> _TASK STATEMENT_
Carry on the article about the decline in euthanasias and pet intakes at Ardmore Animal Care, picking up after its final sentence.

Euthanasias and pet intakes are down this year for Ardmore Animal Care, and shelter officials are rejoicing — hoping they will one day be worked out of a job.
Jeannine Jackson, the executive director of Ardmore Animal Care Inc., said the decrease in pets surrendered to the shelter stems from different efforts the shelter has made to keep pets in the area from reproducing and a shift in the way society treats their animals.
“I’m so proud of our shelter and our staff and the job we’re doing out there,” Jackson said. “We give those animals hope. We give them a chance.”
Jackson attributes the shelter’s newfound success to the work they do one weekend a month to spay and neuter neighborhood animals. The low-cost weekend clinic offers pet owners the chance to get their cats and dogs spayed and neutered for $45 to $55, and bring them up to date on their vaccinations. Because of this, local pets are having less surprise litters and owners aren’t having to dump those babies at the shelter.

(Dataset entries)
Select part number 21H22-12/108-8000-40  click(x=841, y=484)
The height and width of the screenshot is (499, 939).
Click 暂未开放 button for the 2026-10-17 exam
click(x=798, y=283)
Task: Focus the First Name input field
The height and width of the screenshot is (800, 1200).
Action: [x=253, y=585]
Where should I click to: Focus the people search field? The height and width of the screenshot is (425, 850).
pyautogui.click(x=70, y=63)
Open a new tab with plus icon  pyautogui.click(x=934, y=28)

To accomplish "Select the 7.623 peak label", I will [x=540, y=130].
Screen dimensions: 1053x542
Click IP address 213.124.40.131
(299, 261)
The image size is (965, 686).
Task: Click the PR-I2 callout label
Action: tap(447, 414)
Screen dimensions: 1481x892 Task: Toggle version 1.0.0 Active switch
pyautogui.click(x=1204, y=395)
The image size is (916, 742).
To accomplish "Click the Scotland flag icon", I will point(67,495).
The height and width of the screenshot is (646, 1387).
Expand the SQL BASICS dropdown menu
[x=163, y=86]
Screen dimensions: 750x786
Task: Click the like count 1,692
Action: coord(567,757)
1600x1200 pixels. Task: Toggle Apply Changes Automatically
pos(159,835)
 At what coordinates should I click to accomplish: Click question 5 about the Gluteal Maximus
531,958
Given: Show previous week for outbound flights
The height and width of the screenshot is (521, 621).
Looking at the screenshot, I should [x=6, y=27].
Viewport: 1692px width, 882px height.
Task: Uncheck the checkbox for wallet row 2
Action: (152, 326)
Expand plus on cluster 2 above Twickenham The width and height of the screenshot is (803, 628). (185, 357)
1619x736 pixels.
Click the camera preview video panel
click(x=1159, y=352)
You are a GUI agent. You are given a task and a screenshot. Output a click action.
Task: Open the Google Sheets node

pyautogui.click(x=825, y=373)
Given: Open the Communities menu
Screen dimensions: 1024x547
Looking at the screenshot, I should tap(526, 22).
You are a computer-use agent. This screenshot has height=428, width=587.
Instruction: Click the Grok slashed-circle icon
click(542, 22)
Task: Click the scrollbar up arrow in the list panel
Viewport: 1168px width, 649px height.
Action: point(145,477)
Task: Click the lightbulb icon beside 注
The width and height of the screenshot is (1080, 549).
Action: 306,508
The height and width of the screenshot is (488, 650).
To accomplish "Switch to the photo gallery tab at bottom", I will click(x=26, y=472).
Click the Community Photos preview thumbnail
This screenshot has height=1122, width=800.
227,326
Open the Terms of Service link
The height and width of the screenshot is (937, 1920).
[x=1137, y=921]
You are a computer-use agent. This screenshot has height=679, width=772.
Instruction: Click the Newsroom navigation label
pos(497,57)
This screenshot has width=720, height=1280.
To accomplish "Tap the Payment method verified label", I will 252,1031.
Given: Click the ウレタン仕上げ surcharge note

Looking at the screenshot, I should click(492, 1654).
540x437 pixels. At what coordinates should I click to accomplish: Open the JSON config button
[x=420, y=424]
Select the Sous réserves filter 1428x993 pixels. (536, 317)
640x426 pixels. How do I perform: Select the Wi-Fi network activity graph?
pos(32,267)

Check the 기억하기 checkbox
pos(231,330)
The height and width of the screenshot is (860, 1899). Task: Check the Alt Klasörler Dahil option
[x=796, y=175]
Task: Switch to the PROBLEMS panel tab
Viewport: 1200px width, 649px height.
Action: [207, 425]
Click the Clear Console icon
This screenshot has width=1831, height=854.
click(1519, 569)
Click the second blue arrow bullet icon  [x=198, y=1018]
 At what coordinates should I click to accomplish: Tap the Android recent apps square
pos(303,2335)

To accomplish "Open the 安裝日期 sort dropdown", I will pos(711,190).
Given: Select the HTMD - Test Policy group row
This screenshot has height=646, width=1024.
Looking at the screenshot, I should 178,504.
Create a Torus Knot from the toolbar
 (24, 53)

> _RESPONSE AREA_
Ardmore Animal Care also stipulates that any animal adopted from the facility must be spayed or neutered before they leave— another factor that cuts down on unwanted litters, Jackson said.
The shelter has taken in 140 pets in the first nine days of this month, putting them on track to take in 482 animals for the month. Jackson said this number may seem like a lot, but it is a stark contrast from year’s past.
In 2006, the shelter took in 7,933 pets. But by 2016 their intake numbers had dropped to 4,852 pets— meaning during the last 10 years, the shelter has seen a 61 percent decrease in the number of pets they take in. The decline doesn’t stop there. In May of 2016 the shelter took in 562 animals. This May, the shelter’s intake number dropped to 512— a nine percent decrease since last year.
As a result of the decrease in the number of animals, the shelter has also seen a decrease in its euthanasia rate.
Jackson said in May euthanasias were down by 75 animals since 2016. Jackson did not have newer statistics ready at the time, but said that they have continued to see a decline.
“We used to take in as many as 600 a month,” she said. We are seeing a decline in the animal intakes. When our numbers are coming down … that’s wonderful.”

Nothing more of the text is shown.